LLMs generate text one token at a time, left to right:

```
Step 1: Input "What is" → predict next token → "RAG"
Step 2: Input "What is RAG" → predict next token → "?"
Step 3: Input "What is RAG?" → predict next token → "\n"
Step 4: Input "What is RAG?\n" → predict next token → "RAG"
Step 5: Input "What is RAG?\nRAG" → predict next token → " stands"
...continues until stop token or max_tokens
```

Each step:

1. The model processes all tokens so far through transformer layers
2. It outputs a probability distribution over all possible next tokens
3. A sampling strategy selects the next token
4. That token is appended and the process repeats

This is why:

* **Streaming works token by token.** Each token is available as soon as it's generated.
* **Generation cost is proportional to output length.** More output tokens = more forward passes.
* **The model can't "go back."** Once a token is generated, it influences all subsequent tokens. A wrong early token can derail the entire response.

***

## Temperature and Sampling — Controlling Randomness

When I first started building with LLMs, every request used the default temperature. Then I noticed my structured data extraction was unreliable — sometimes returning valid JSON, sometimes not. Understanding sampling fixed this.

### What Temperature Does

After processing the input through transformer layers, the model produces a probability distribution (logits) over all possible next tokens. Temperature scales these logits before sampling:

```python
# Simplified illustration of how temperature affects token selection
import math


def apply_temperature(logits: dict[str, float], temperature: float) -> dict[str, float]:
    """Scale logits by temperature and convert to probabilities."""
    if temperature == 0:
        # Greedy: always pick the highest probability token
        max_token = max(logits, key=logits.get)
        return {t: 1.0 if t == max_token else 0.0 for t in logits}

    # Scale logits
    scaled = {t: v / temperature for t, v in logits.items()}

    # Softmax to get probabilities
    max_val = max(scaled.values())
    exp_vals = {t: math.exp(v - max_val) for t, v in scaled.items()}
    total = sum(exp_vals.values())
    return {t: v / total for t, v in exp_vals.items()}


# Example: model thinks next token is probably "Python" or "JavaScript"
logits = {"Python": 2.0, "JavaScript": 1.5, "Rust": 0.5, "Go": 0.3}

# temperature=0: always picks "Python"
print(apply_temperature(logits, 0.0))
# {"Python": 1.0, "JavaScript": 0.0, "Rust": 0.0, "Go": 0.0}

# temperature=0.1: strongly favors "Python" but not 100%
print(apply_temperature(logits, 0.1))
# {"Python": 0.99, "JavaScript": 0.007, "Rust": ~0, "Go": ~0}

# temperature=1.0: uses raw probabilities
print(apply_temperature(logits, 1.0))
# {"Python": 0.42, "JavaScript": 0.26, "Rust": 0.09, "Go": 0.07, ...}

# temperature=2.0: flattens distribution, more random
print(apply_temperature(logits, 2.0))
# {"Python": 0.30, "JavaScript": 0.27, "Rust": 0.20, "Go": 0.18, ...}
```

### My Temperature Guidelines

| Task               | Temperature | Why                                               |
| ------------------ | ----------- | ------------------------------------------------- |
| JSON extraction    | 0.0         | Deterministic output, consistent structure        |
| Code generation    | 0.0–0.2     | Correctness matters more than creativity          |
| Factual Q\&A (RAG) | 0.1         | Slight variation is fine, but accuracy is primary |
| Summarization      | 0.3         | Some phrasing variation improves readability      |
| Creative writing   | 0.7–1.0     | Higher diversity, more natural language           |

### Top-p (Nucleus Sampling)

Top-p is complementary to temperature.
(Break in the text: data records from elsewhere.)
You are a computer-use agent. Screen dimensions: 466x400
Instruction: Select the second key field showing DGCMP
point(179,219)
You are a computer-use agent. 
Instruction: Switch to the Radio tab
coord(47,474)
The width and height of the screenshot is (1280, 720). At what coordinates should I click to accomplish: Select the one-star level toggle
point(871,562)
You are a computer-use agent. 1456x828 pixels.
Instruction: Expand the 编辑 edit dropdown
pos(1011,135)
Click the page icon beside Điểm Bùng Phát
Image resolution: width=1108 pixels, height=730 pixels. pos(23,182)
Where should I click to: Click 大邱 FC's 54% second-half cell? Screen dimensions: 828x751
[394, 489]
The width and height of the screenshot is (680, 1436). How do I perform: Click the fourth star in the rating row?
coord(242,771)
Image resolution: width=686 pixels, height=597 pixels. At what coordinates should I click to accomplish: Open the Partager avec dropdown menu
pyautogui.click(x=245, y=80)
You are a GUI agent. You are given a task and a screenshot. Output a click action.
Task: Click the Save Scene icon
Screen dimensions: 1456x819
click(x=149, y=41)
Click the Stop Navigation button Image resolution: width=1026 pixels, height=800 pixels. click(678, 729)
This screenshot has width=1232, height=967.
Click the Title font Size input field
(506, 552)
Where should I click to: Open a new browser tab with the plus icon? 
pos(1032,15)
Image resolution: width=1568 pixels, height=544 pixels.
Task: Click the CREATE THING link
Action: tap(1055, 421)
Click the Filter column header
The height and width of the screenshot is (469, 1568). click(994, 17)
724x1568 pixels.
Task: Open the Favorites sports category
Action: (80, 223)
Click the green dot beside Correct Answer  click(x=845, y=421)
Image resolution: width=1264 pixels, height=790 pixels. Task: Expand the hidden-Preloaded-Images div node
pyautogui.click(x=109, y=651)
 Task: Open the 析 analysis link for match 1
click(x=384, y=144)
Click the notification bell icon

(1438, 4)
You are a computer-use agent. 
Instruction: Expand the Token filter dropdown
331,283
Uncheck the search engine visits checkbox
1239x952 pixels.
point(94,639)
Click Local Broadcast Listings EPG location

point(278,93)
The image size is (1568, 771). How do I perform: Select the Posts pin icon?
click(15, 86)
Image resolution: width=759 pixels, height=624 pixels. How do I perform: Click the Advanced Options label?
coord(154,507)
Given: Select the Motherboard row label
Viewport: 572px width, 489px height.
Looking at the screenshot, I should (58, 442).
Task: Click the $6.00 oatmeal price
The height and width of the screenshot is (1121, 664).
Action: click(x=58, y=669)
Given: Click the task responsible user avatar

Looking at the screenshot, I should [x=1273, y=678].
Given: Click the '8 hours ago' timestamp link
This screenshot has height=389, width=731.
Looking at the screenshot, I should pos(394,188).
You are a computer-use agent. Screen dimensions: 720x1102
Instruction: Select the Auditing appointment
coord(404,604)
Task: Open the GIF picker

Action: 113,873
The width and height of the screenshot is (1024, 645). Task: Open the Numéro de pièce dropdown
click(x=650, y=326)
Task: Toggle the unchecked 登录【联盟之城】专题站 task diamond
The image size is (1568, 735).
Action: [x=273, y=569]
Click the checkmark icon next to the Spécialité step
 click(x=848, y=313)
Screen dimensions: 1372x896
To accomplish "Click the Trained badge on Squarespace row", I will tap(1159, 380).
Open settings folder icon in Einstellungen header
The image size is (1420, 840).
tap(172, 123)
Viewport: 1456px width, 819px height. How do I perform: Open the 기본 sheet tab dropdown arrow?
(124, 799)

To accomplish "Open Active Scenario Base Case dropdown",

Instead of scaling all probabilities, it cuts off the long tail:

```
top_p=0.9 means: "Only consider tokens whose cumulative probability
is within the top 90%. Ignore the rest."

Token probabilities (after temperature):
  "Python":     0.42  ← cumulative: 0.42 ✓
  "JavaScript": 0.26  ← cumulative: 0.68 ✓
  "Rust":       0.09  ← cumulative: 0.77 ✓
  "Go":         0.07  ← cumulative: 0.84 ✓
  "TypeScript": 0.06  ← cumulative: 0.90 ✓
  "C++":        0.04  ← cumulative: 0.94 ✗ (cut off)
  "Java":       0.03  ← cumulative: 0.97 ✗
  ...
```

In practice, I set `temperature` for the overall "creativity" level and leave `top_p` at `1.0` (disabled). Tuning both simultaneously makes behavior harder to reason about.

***

## Local Models vs API Models

I use both in my projects. Here's how I decide:

### API Models (GitHub Models, OpenAI, Anthropic)

```python
# Calling an API model with httpx
import httpx


async def call_api_model(
    prompt: str,
    model: str = "gpt-4o",
    api_key: str = "",
) -> str:
    async with httpx.AsyncClient(timeout=30.0) as client:
        response = await client.post(
            "https://models.inference.ai.azure.com/chat/completions",
            headers={
                "Authorization": f"Bearer {api_key}",
                "Content-Type": "application/json",
            },
            json={
                "model": model,
                "messages": [{"role": "user", "content": prompt}],
                "temperature": 0.1,
                "max_tokens": 512,
            },
        )
        response.raise_for_status()
        return response.json()["choices"][0]["message"]["content"]
```

**When I use API models:**

* Production systems where quality matters
* Complex reasoning tasks (multi-step analysis, code review)
* When I need the latest model capabilities
* When I can tolerate network latency

### Local Models (via Ollama or llama.cpp)

```python
# Calling a local model through Ollama's API
import httpx


async def call_local_model(
    prompt: str,
    model: str = "llama3.2:3b",
) -> str:
    async with httpx.AsyncClient(timeout=60.0) as client:
        response = await client.post(
            "http://localhost:11434/api/generate",
            json={
                "model": model,
                "prompt": prompt,
                "stream": False,
                "options": {
                    "temperature": 0.1,
                    "num_predict": 512,
                },
            },
        )
        response.raise_for_status()
        return response.json()["response"]
```

**When I use local models:**

* Development and prototyping (no API costs during iteration)
* Privacy-sensitive data that can't leave my machine
* Simple tasks where a 3B parameter model is sufficient (classification, extraction)
* When I need guaranteed availability (no network dependency)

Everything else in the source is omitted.